Problem to work on →
Repeat exactly the lines running from the first line of the data to the line containing "Click the Invoicing icon in sidebar", both ends included, and nothing else; drop the pictures.

Study material →
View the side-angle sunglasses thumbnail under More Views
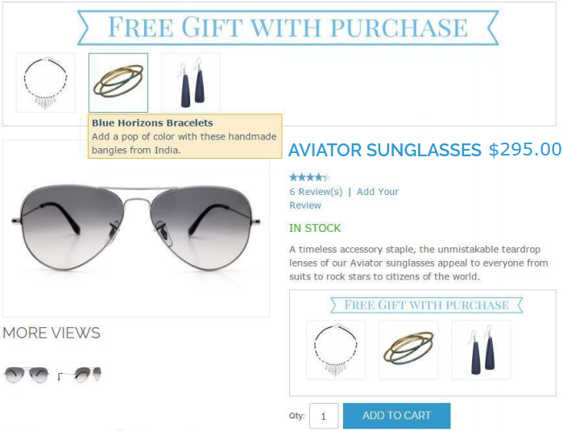 click(x=80, y=375)
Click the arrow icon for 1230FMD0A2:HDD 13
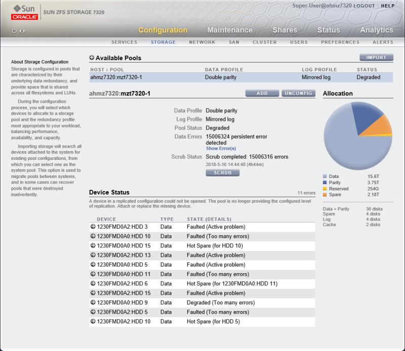 click(x=93, y=255)
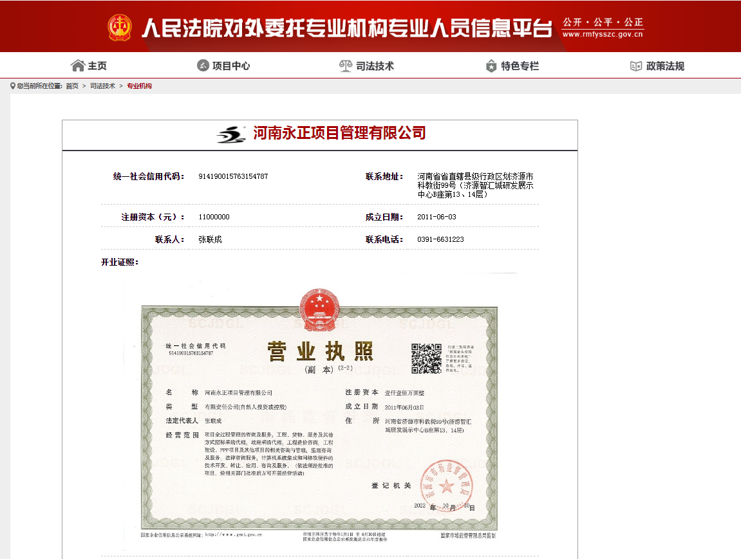Click the location pin icon in breadcrumb
The width and height of the screenshot is (741, 559).
13,86
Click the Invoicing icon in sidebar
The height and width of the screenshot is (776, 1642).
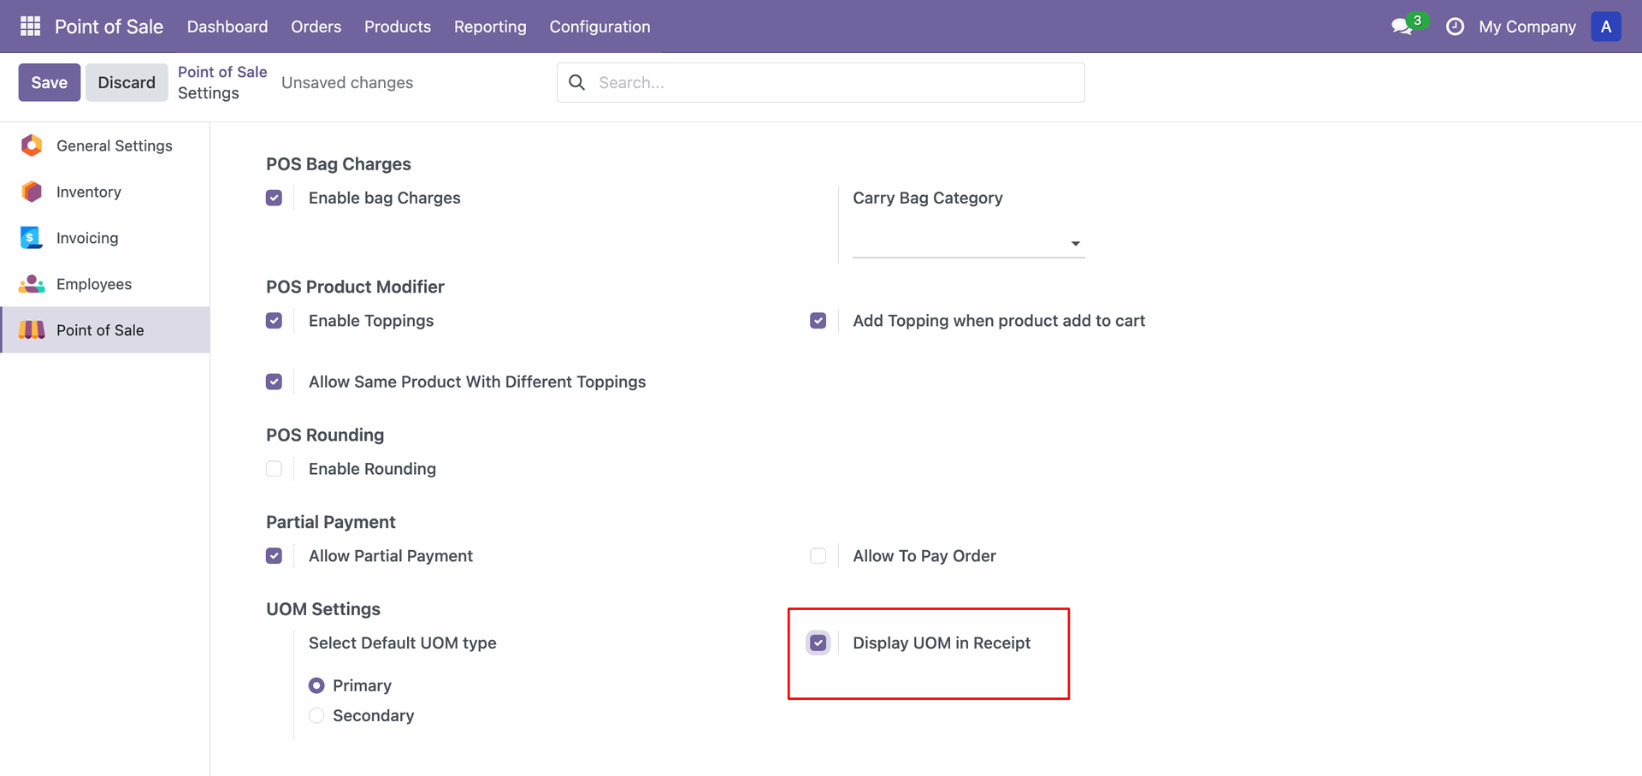(32, 238)
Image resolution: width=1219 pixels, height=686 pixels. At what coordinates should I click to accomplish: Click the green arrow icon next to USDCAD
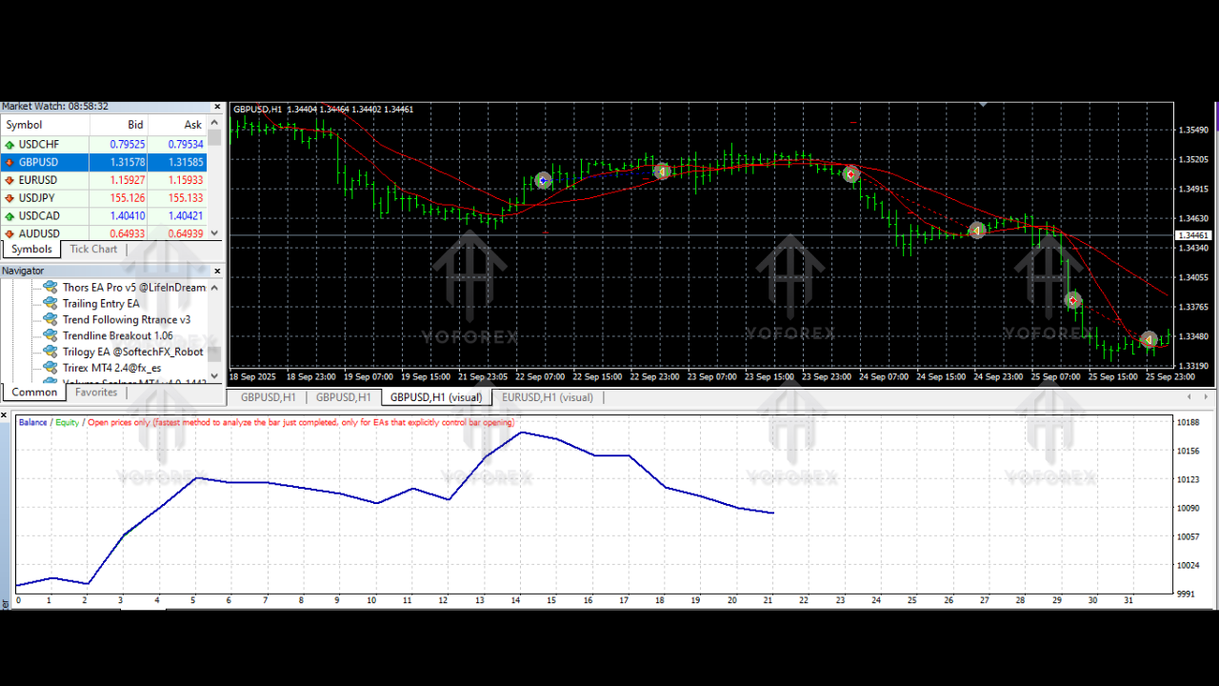(11, 215)
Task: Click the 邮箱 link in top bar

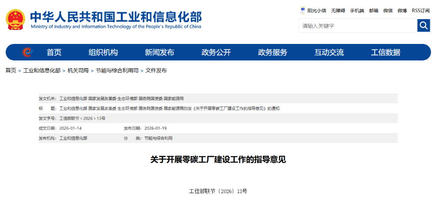Action: [x=374, y=10]
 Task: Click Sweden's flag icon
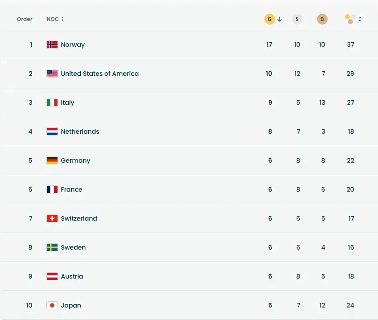point(52,247)

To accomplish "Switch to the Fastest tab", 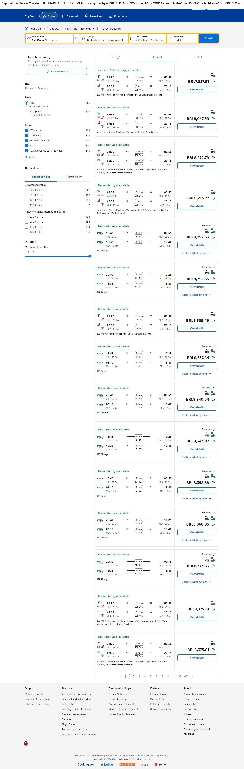I will click(198, 57).
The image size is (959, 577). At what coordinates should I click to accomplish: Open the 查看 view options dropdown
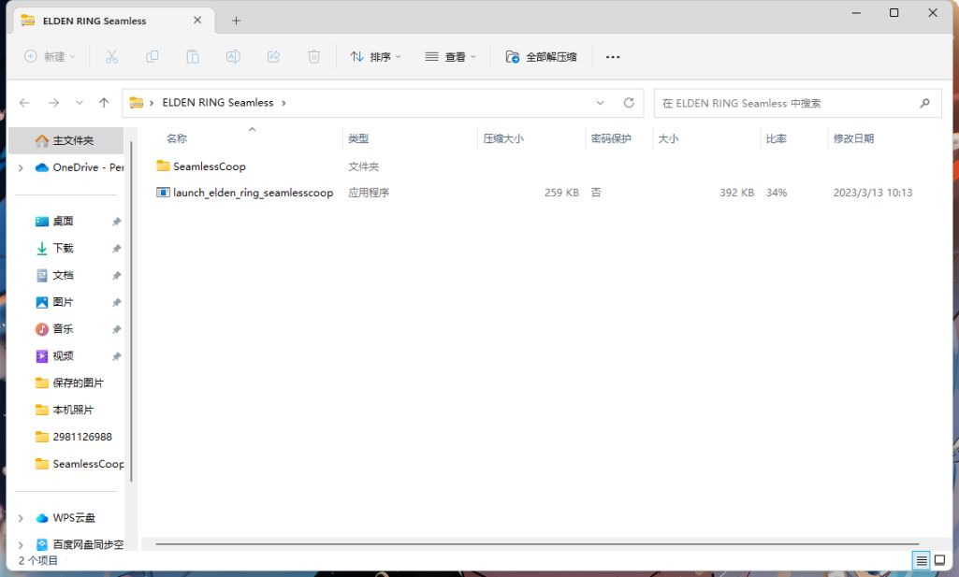[x=452, y=56]
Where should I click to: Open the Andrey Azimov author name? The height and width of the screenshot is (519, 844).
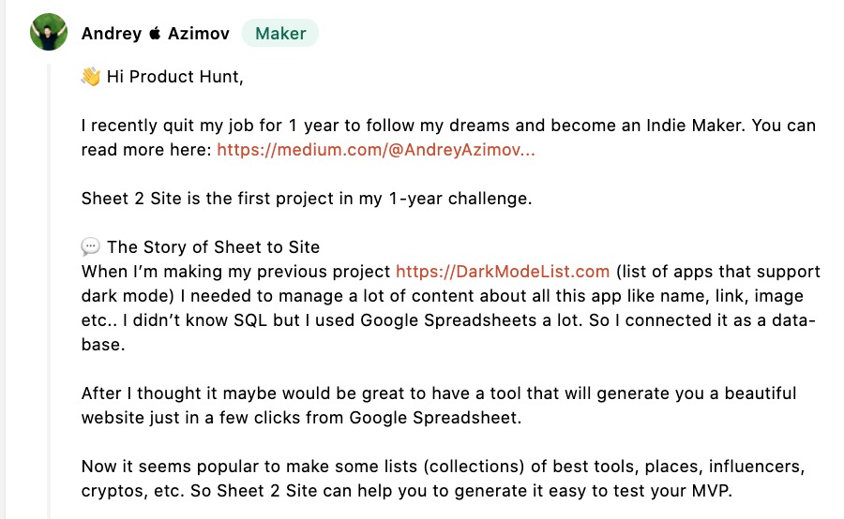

Written answer →
View the side-angle sunglasses thumbnail under More Views
 click(x=80, y=375)
Click the arrow icon for 1230FMD0A2:HDD 13
 click(x=93, y=255)
Click the location pin icon in breadcrumb
The width and height of the screenshot is (741, 559).
13,86
Click the Invoicing icon in sidebar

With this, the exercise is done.